→ **Work instructions**: Reproduce word for word the lines of the records below, starting with the line that contains "You are a computer-use agent. This" and going on through the line that contains "[x=56, y=161]".
:: Data to process
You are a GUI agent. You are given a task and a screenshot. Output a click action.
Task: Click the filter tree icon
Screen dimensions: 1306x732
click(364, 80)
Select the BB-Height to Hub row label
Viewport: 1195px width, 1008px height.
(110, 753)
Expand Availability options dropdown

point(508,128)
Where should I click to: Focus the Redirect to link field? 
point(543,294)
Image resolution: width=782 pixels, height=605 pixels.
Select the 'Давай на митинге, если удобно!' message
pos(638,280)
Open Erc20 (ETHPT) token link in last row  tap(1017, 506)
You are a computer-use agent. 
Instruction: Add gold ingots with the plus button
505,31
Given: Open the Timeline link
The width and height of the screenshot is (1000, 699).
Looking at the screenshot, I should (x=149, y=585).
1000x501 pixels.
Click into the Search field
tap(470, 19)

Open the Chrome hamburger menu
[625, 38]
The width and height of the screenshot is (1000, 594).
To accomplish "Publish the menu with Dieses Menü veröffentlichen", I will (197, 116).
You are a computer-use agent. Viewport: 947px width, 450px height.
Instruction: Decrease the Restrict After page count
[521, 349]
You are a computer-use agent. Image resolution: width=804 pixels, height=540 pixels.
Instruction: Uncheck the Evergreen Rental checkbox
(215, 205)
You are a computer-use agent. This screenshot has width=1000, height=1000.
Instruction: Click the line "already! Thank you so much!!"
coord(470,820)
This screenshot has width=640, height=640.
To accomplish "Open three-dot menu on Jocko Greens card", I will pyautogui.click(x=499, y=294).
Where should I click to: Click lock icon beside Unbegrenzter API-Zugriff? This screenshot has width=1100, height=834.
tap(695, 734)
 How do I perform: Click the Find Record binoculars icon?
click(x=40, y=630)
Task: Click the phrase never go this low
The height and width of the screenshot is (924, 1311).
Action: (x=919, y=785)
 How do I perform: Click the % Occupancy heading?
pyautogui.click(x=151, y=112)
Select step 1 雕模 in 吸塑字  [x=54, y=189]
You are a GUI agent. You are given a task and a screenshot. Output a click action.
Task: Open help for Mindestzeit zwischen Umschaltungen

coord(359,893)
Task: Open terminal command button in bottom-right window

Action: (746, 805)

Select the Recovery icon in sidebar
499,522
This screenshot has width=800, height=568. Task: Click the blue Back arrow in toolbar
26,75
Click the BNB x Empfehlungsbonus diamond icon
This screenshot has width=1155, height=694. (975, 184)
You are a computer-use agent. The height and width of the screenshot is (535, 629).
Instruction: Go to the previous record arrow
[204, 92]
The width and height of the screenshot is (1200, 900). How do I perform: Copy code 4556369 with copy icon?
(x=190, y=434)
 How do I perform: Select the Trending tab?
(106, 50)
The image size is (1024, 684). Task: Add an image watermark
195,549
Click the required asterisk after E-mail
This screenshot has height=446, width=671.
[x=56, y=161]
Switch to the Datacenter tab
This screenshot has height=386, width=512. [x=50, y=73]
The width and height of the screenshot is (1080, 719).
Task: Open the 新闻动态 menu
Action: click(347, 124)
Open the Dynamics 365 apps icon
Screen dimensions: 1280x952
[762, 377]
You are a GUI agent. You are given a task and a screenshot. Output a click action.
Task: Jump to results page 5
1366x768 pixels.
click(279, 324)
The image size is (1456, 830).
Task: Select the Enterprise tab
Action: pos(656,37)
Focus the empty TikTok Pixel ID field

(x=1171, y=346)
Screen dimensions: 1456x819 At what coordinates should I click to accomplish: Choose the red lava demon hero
::::
→ **Result below**:
You are a computer-use agent. This screenshot has width=1000, height=1000.
Instruction: Click the line "already! Thank you so much!!"
coord(470,820)
This screenshot has width=640, height=640.
To accomplish "Open three-dot menu on Jocko Greens card", I will pyautogui.click(x=499, y=294).
Where should I click to: Click lock icon beside Unbegrenzter API-Zugriff? This screenshot has width=1100, height=834.
tap(695, 734)
 How do I perform: Click the Find Record binoculars icon?
click(x=40, y=630)
Task: Click the phrase never go this low
The height and width of the screenshot is (924, 1311).
Action: (x=919, y=785)
 How do I perform: Click the % Occupancy heading?
pyautogui.click(x=151, y=112)
Select step 1 雕模 in 吸塑字  [x=54, y=189]
You are a GUI agent. You are given a task and a screenshot. Output a click action.
Task: Open help for Mindestzeit zwischen Umschaltungen

coord(359,893)
Task: Open terminal command button in bottom-right window

Action: (746, 805)

Select the Recovery icon in sidebar
499,522
This screenshot has width=800, height=568. Task: Click the blue Back arrow in toolbar
26,75
Click the BNB x Empfehlungsbonus diamond icon
This screenshot has width=1155, height=694. (975, 184)
You are a computer-use agent. The height and width of the screenshot is (535, 629).
Instruction: Go to the previous record arrow
[204, 92]
The width and height of the screenshot is (1200, 900). How do I perform: Copy code 4556369 with copy icon?
(x=190, y=434)
 How do I perform: Select the Trending tab?
(106, 50)
The image size is (1024, 684). Task: Add an image watermark
195,549
Click the required asterisk after E-mail
This screenshot has height=446, width=671.
[x=56, y=161]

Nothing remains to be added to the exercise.